I am trying to randomise part of the order of options in a select dropdown. Keeping the first option first and latter two options last.
<select class="form-control" id="return-reason">
<option value="" disabled="disabled" selected="selected">Please select...</option>
<option>Option 1</option>
<option>Option 2</option>
<option>Option 3</option>
<option>Option 4</option>
<option>Option 5</option>
<option>Option 6</option>
<option>Prefer not to say</option>
<option>Other</option>
</select>
I am working from the idea of randomising the whole list:
var ul = document.querySelector('#return-reason');
for (var i = ul.children.length; i >= 0; i--) {
ul.appendChild(ul.children[Math.random() * i | 0]);
}
I can place the 'please select' option at the bottom of the HTML list, and by running a slightly amended loop, it will append a randomised list (less the 'please select' option) after 'please select'.

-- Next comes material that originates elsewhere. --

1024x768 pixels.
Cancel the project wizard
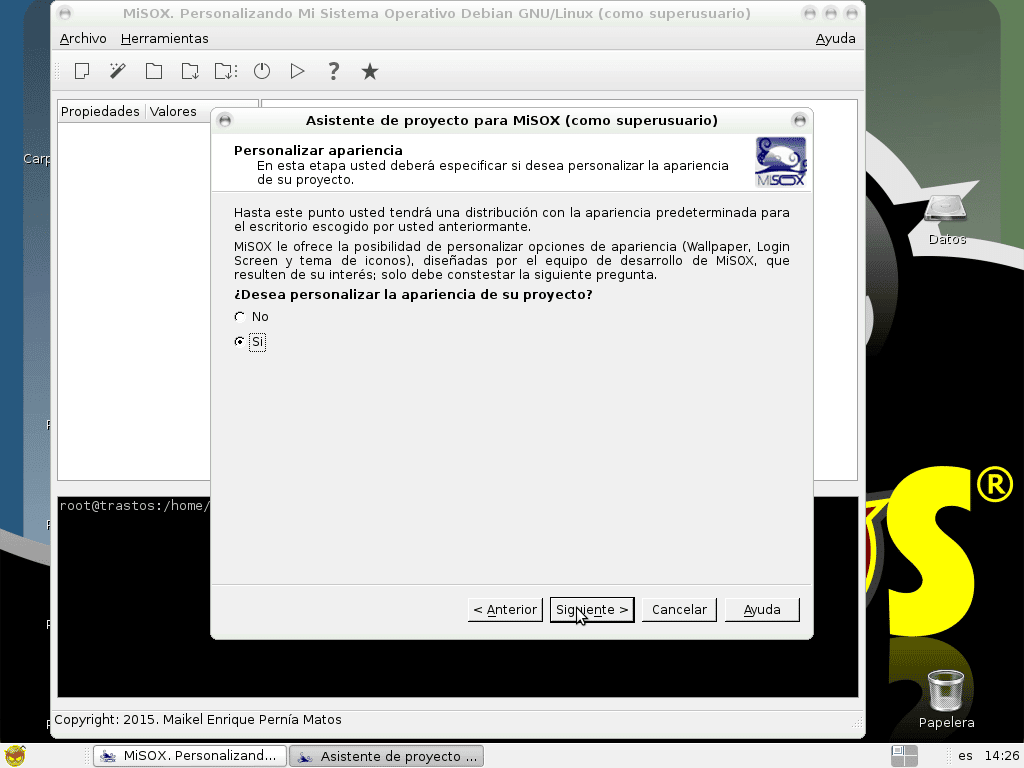[679, 610]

var ul = document.querySelector('#return-reason');
for (var i = ul.children.length + 1; i >= 0; i--) {
ul.appendChild(ul.children[Math.random() * i | 0]);
}
But this still doesn't take care of keeping the 'prefer not to say' and 'other' options at the bottom. I'm not entirely sure that I can achieve my requirements this way, and it doesn't feel right.
Can anyone kindly advise a way forward.
For my own purposes it doesn't have to be 100% accurately random.